Die Pragmas funktionieren nicht überall.

Daniel


----------



## Prophet05 (2. März 2005)

Hi,

 also ich verstehe das nicht habe beide Varianten getestet und alles was er mir in der Error Liste für den Linker ausgibt ist das hier:

  g++: C:\Programme\Dev-C++: No such file or directory
  g++: 4\Lib\libgdi32.a: No such file or directory
  g++: file path prefix `C:\PROGRA~1\DEV-C_~1\Bin\' never used

 Ich habe auch nachgeguckt ob die Lib vorhanden ist und ob der Dateipfad stimmt. Beides richtig. Hat einer eine ahnung warum er nun mekert.

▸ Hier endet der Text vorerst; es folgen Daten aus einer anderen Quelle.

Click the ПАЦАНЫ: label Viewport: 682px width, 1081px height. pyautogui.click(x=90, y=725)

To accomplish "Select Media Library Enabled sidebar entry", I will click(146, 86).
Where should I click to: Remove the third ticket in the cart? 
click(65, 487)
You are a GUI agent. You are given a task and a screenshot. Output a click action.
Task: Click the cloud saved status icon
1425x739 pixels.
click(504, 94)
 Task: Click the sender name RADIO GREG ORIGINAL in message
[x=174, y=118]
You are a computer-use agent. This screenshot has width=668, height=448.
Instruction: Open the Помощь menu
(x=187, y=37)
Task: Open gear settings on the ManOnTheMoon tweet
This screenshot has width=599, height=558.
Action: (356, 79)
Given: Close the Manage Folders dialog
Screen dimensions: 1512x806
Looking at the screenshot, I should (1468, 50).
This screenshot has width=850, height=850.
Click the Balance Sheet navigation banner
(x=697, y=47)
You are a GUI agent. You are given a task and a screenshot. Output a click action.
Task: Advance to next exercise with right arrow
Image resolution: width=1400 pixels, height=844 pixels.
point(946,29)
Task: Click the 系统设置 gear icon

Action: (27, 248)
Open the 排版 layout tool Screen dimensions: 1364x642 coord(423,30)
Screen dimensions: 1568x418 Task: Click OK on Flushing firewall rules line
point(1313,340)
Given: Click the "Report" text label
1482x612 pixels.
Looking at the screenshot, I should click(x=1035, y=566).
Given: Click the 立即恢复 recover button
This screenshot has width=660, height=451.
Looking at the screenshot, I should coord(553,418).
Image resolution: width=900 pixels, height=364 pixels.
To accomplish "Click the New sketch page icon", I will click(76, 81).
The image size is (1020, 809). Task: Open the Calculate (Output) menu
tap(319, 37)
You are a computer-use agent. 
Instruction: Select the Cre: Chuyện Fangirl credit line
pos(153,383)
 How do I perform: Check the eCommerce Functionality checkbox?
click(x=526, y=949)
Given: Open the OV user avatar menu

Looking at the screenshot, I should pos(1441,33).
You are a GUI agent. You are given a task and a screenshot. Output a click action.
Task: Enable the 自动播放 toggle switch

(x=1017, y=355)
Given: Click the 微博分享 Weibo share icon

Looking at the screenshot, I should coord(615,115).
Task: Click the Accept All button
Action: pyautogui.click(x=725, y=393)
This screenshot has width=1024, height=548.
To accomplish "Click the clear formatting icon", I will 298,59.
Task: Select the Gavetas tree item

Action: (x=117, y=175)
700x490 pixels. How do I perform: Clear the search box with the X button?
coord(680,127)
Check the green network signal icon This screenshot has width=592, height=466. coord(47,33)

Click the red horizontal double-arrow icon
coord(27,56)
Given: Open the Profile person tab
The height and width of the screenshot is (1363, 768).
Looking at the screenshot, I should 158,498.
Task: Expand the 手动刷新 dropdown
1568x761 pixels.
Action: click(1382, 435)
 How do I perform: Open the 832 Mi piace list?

 Ausserdem habe ich gehört das das Zeichenen auf diese Weise nur im Konsolenfenster von Windows funktioniert. Stimmt das oder funktioniert es auch im richtigen DOS?

 mfg Prophet05


----------



## Endurion (2. März 2005)

Sieht aus, als hätte DevC Probleme mit Spaces im Datei/Verzeichnisnamen.


----------



## Prophet05 (2. März 2005)

was willst du damit sagen?


----------



## Tobias K. (2. März 2005)

moin


Zeig mal deinen #pragma Aufruf.


mfg
umbrasaxum


----------



## Prophet05 (2. März 2005)

Hi, 
 also ich habe geschrieben:
 #pragma comment(lib, "libgdi32.a") und dann kam die o.g. fehlermeldung.

 mfg Prophet05


----------



## Daniel Toplak (2. März 2005)

Wie Endurion schon sagte, das mit den Leerzeichen ist nicht gut. Versuch mal den Library-Pfad mit " Anführungszeichen zu quoten. 
Oder installiert Dev-Cpp in einen anderen Pfad.

Daniel


----------



## MetallDragon (5. März 2005)

Also abgesehen davon fehlt hinter den Headereinbindungen (Zeile 1 und 2) afaik noch ein
_using namespace std;_
Da du ja nicht iostream.h einbindest sondern nur iostream.


----------



## Aylon (5. März 2005)

Wenn ich das jetzt ncith falsch überblickt hab wird hier der namespace std nur fuer den cin.get befehl genuttz und da umbrasaxum ja geschrieben hat std::cin.get(); ist das eigetnlich kein problem. Außer das man vielleicht ein  int main()   raus machen sollte


----------



## Tobias K. (5. März 2005)

moin


@MetallDragon
Nein das hab ich richtig gemacht!

Wie Aylon schon sagte braucht man das nur wenn man Funktionen aus der iostream nutzt. Da ich aber nur die eine Funktion benutzt hab, habe ich bei der einen den genauen Bereich angegeben.


mfg
umbrasaxum


----------



## MetallDragon (5. März 2005)

Stimmt jetztt wo du's sagst. Ist ne schreibweise, die ich nie verwende, bzw bisher auch noch gar nicht gekannt habe, aber wenns keinen Fehler gibt wird das ja auch so gehen.


----------